Apple Watch on Medical ID screen, under Emergency Contacts are 2 people, identifying names blurred out, with phone numbers, everything but area codes blurred out.
This is what the Medical ID screen looks like, with phone numbers.

In the case of the watch I found at the lake, the owner given up on the watch and removed it from their account. It had been there a long time, so I don't blame them. The rubber watch band and metal pin had started breaking down underwater after all that time. I gave it to one of my parents as a gift, and they got a new band.

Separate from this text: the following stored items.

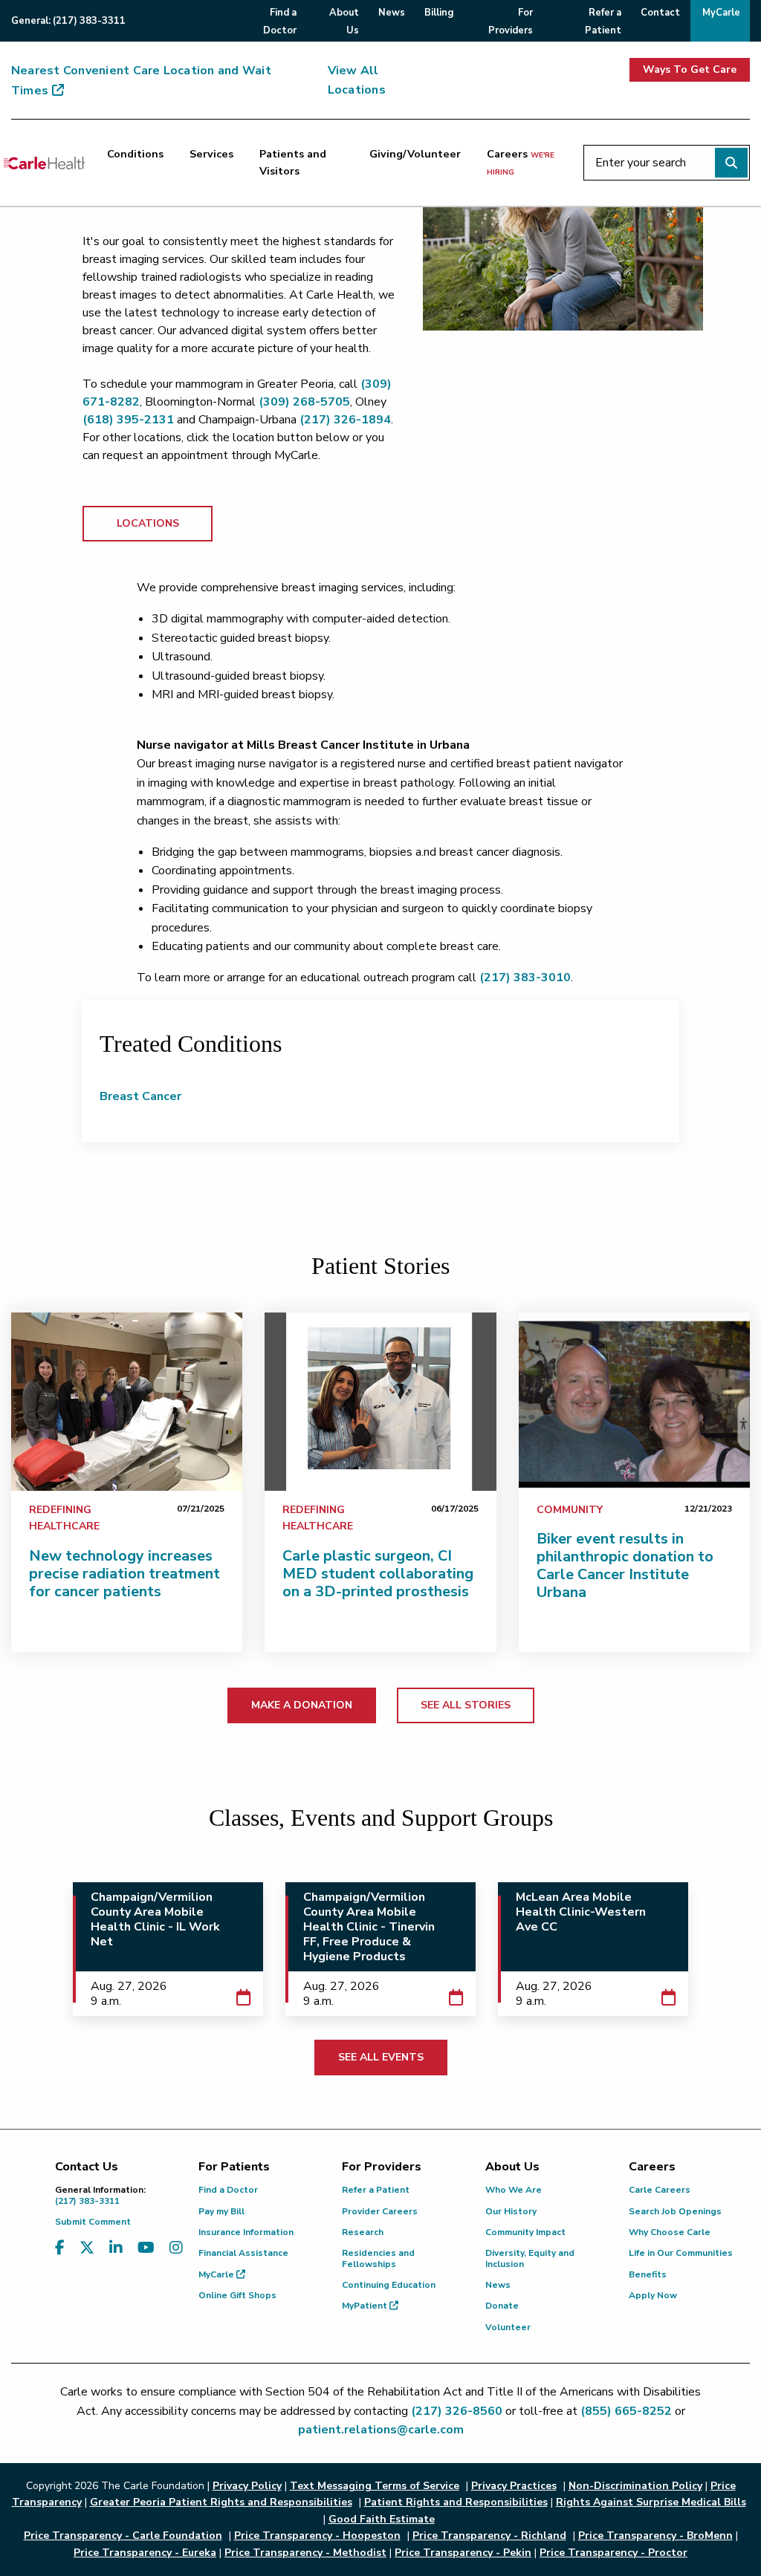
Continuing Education (388, 2285)
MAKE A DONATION (301, 1705)
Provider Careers (380, 2211)
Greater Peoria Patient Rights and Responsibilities (221, 2502)
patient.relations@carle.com (381, 2429)
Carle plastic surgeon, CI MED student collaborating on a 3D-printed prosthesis (377, 1573)
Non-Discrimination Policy (635, 2486)
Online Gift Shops (237, 2295)
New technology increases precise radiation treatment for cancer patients (124, 1573)
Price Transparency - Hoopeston (317, 2535)
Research (362, 2232)
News (498, 2285)
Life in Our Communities (681, 2253)
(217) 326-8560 (456, 2411)
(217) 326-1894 (344, 420)
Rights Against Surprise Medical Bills (651, 2502)
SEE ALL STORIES (466, 1705)
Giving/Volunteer (415, 153)
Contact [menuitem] (660, 12)
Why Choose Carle (669, 2232)
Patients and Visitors (292, 162)
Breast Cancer (140, 1096)
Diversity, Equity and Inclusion (529, 2258)
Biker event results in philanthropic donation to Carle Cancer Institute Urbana (625, 1565)
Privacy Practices (514, 2486)
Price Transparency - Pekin (463, 2553)
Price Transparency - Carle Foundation (123, 2535)
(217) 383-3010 (525, 977)
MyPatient (365, 2306)
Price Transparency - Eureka (145, 2553)
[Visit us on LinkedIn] (116, 2257)
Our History (511, 2211)
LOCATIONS (148, 523)
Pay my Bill (221, 2211)
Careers (520, 162)
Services (211, 153)
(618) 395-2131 (128, 420)
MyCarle (217, 2274)
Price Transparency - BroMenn (655, 2535)
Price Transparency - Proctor (613, 2553)
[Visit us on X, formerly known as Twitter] (87, 2257)
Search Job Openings (675, 2211)
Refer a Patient (375, 2190)
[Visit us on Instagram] (176, 2257)
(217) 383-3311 (100, 2195)
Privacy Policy (247, 2486)
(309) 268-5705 (304, 402)
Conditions (135, 153)
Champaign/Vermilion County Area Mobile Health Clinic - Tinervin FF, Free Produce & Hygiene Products (369, 1927)
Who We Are (513, 2190)
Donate (502, 2306)
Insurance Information (246, 2232)
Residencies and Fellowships (378, 2258)
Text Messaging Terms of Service (374, 2486)
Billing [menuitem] (438, 12)
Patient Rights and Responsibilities (456, 2502)
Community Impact (525, 2232)
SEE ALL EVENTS (381, 2057)
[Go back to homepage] (44, 163)
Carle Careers (659, 2190)
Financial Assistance (243, 2253)
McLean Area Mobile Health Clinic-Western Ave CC (581, 1912)
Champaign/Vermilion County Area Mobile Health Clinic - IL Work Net (155, 1919)
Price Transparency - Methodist (305, 2553)
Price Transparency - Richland (489, 2535)
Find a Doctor (228, 2190)
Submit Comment (93, 2222)
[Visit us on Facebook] (60, 2257)
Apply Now (653, 2295)
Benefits (648, 2274)
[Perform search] (731, 163)
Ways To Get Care (689, 69)
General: (68, 20)
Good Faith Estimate (381, 2519)
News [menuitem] (391, 12)
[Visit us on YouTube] (146, 2257)
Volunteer (508, 2327)
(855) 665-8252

After that initial discovery, I looked especially hard for more lost Apple Watches. The really good spot to look was at the base of a much taller and more popular jumping rock, where I found 6 more Apple Watches, along with thousands of dollars in glasses, though that monetary value mostly comes from the prescriptions in the lenses. I found a particularly expensive pair of Ray-Bans with incredibly thick independently-magnified lenses, which not only were bifocal, but also auto-tinting in the sun ($$$). I still have them, too! If you lost your very custom Ray-Ban glasses at a lake near a large Christian camp, and they came off at the jumping rock, let me know what they look like and what the camp is called. You can email me at blogcontact@9021007.xyz. I'll mail them to you!

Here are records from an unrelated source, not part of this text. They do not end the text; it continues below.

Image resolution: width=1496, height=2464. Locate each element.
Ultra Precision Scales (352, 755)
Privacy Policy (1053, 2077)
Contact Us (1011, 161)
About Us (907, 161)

Glasses are tricky, because there's no good way of identifying the owners. Nobody writes a name or phone number on their glasses, so I can't look for them. The lost-and-found system at the nearby Christian camp is quite bad, and it's highly unlikely that someone who lost their glasses at the bottom of the lake would file a lost-and-found form.

Other interesting finds:

  • A complete wallet (years old, credit cards likely cancelled at this point, not that they'd be functional from all the corrosion)
  • A boat paddle
  • A sealed candy bar (I did not eat it)
  • A nice Casio watch
  • A fishing line with a (very dead) worm still on it
  • Earrings. So many earrings.
  • Cash and coins
  • Shoes (including a complete pair)
  • Well over a dozen glasses
  • Aerobie Throwing Ring
  • Fish Bait, still in jar

I don't go to summer camp anymore, but I hope to return to that lake in my spare time in the future, just to dive in and check if anything else can be found!

I didn't use SCUBA equipment for any of this diving (who brings SCUBA equipment to summer camp?), all you need is a pair of goggles... and thousands of kids with mildly wealthy parents jumping off a rock all summer.

picture of Apple Watch on wrist
Yes I blurred the feet, you Internet people are weird.

This watch was given up on by the former owner (removed from iCloud account), so I combined the existing band (blue) with my personal band (black) to give myself a "new" watch with a fun story to tell.

All the iCloud-locked ones were returned t0 the Apple Store, and hopefully then to their respective owners.